In atmospheric forecasting of air quality events, numerical weather prediction (NWP) models are commonly used because they can simulate atmospheric dynamics based on physical equations [43]. However, their use has limitations, including high computational costs, strict latency requirements, and reliance on accurate initial conditions, which can impact the accuracy of the location, timing, and strength of the predicted events [43,44,45]. In addition, these models face constraints in computing capacity, data availability, and assimilation, as well as challenges in predicting rare events and communicating uncertainty [46,47]. In response, machine learning (ML) models have been adopted as an alternative because they reduce reliance on complete emissions inventories and enable direct analysis of observed data. However, they also face challenges such as limited availability and short climate record durations, which can hinder statistical prediction performance [48]. Despite these models having an advantage for a few to medium-sized datasets and the ability to reduce variance, they also pose a risk of overfitting, making it difficult to achieve a straightforward interpretation, and have a low ability to capture the full complexity of pollutant behavior [49,50,51,52].
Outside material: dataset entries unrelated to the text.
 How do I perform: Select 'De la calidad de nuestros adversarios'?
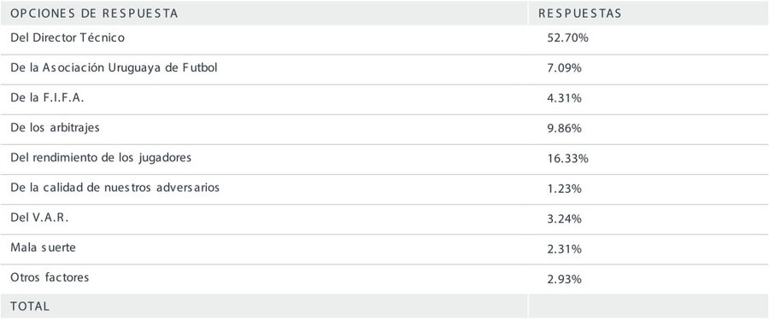point(114,188)
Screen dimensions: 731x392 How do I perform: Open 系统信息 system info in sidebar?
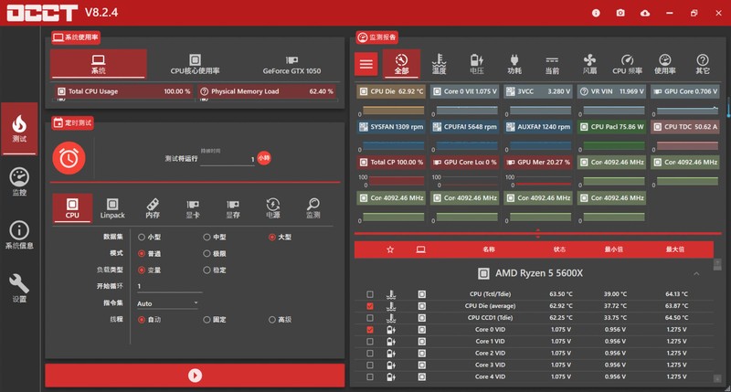20,235
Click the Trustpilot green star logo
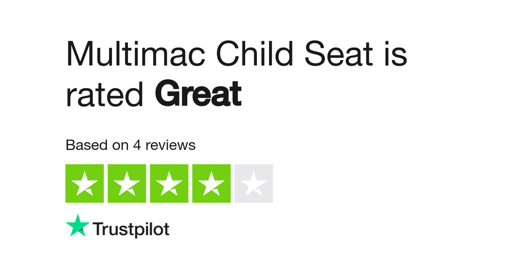This screenshot has height=271, width=519. (x=78, y=226)
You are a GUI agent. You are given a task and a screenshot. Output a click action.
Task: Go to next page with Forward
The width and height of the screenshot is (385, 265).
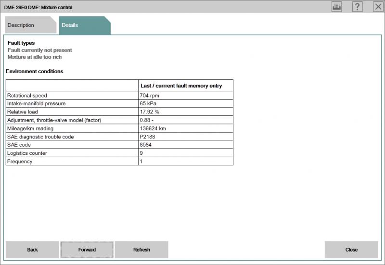coord(87,250)
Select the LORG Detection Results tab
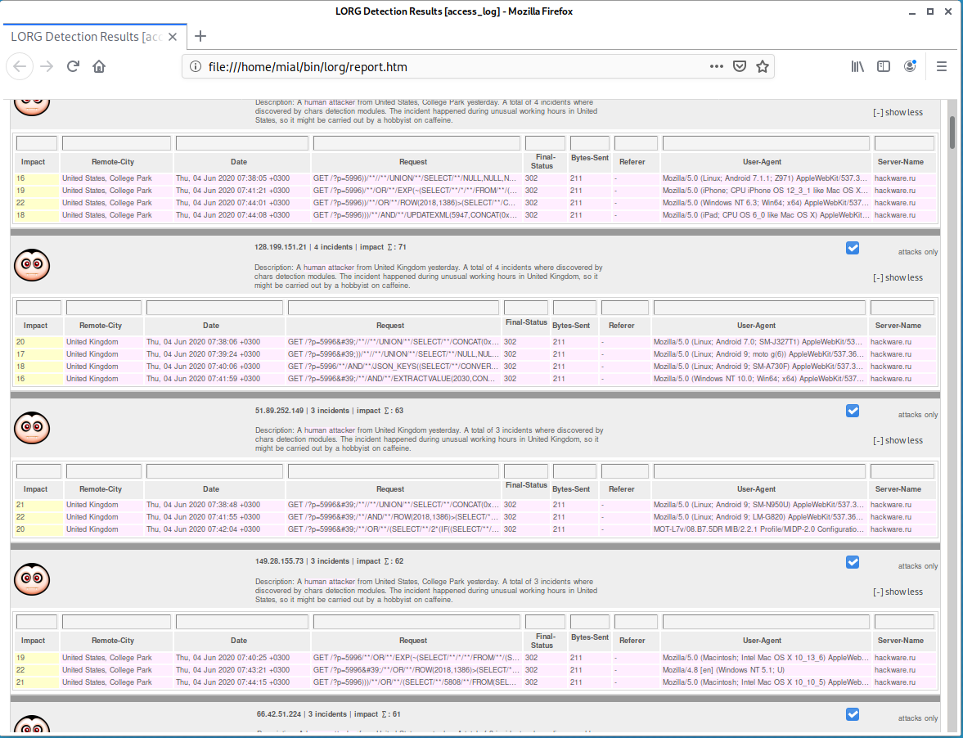 click(86, 37)
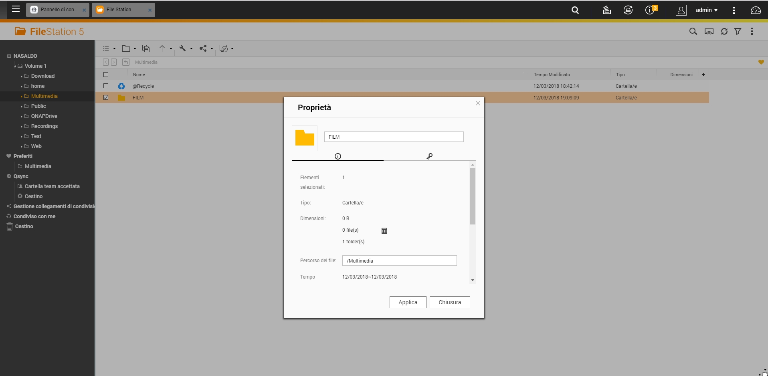Viewport: 768px width, 376px height.
Task: Check the @Recycle row checkbox
Action: tap(106, 86)
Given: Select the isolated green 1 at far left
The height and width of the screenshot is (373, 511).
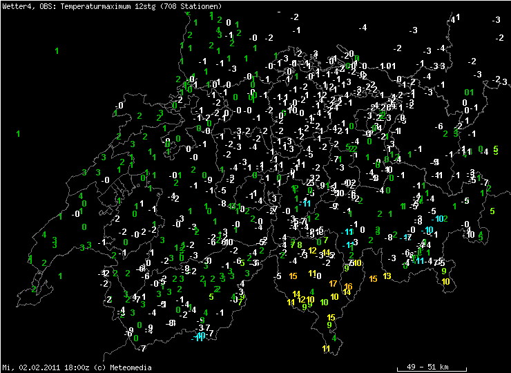Looking at the screenshot, I should [18, 133].
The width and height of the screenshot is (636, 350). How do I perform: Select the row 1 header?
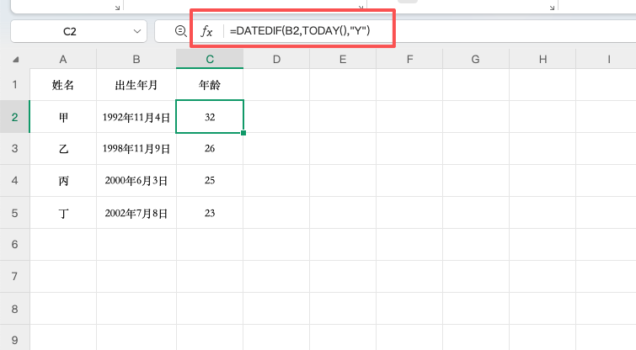point(14,85)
Given these constraints, threshold-based prediction provides an alternative that combines efficiency and clarity in interpretation. This method relies on models like logistic regression (Logit), which allow for estimating the probability of exceeding a critical concentration level using a binary response. This maintains accuracy while providing straightforward explanations of each predictor variable’s impact [52,53,54]. Logit offers flexibility and simplicity, making it suitable even for users without advanced knowledge of atmospheric science [55], and it delivers dependable daily predictions along with a transparent view of the key influencing factors [51]. Therefore, this study aims to develop and evaluate a logistic regression model based on concentration thresholds to predict daily air quality categories in southern Chile.

2. Materials and Methods

2.1. Study Area

Chile extends between 17°30′ S and 56°30′ S in the extreme southwest of South America. This study focuses on seven communes located between Curicó (approximately 34.98° S) and Coyhaique (approximately 45.57° S), spanning the central and southern regions of the country (Figure 1). These localities represent diverse geographic, climatic, and demographic conditions. Yet, all have been officially designated as saturated zones for particulate matter (PM₁₀ and/or PM_2.5) by the Ministry of the Environment, where residential wood burning is the dominant pollution source, particularly in central and southern Chile [56,57]. According to Chilean regulations, a saturated zone is declared when long-term PM_2.5 or PM₁₀ levels exceed national thresholds, either by surpassing annual or multi-year averages or by frequent exceedances of 24 h concentration limits [58,59]. The geographic, demographic, and meteorological characteristics of the selected communes, along with their legal classification as saturated zones, are summarized in

Table 1. Geographic, demographic, air quality, and meteorological characteristics of the selected communes, together with their legal classification as saturated zones.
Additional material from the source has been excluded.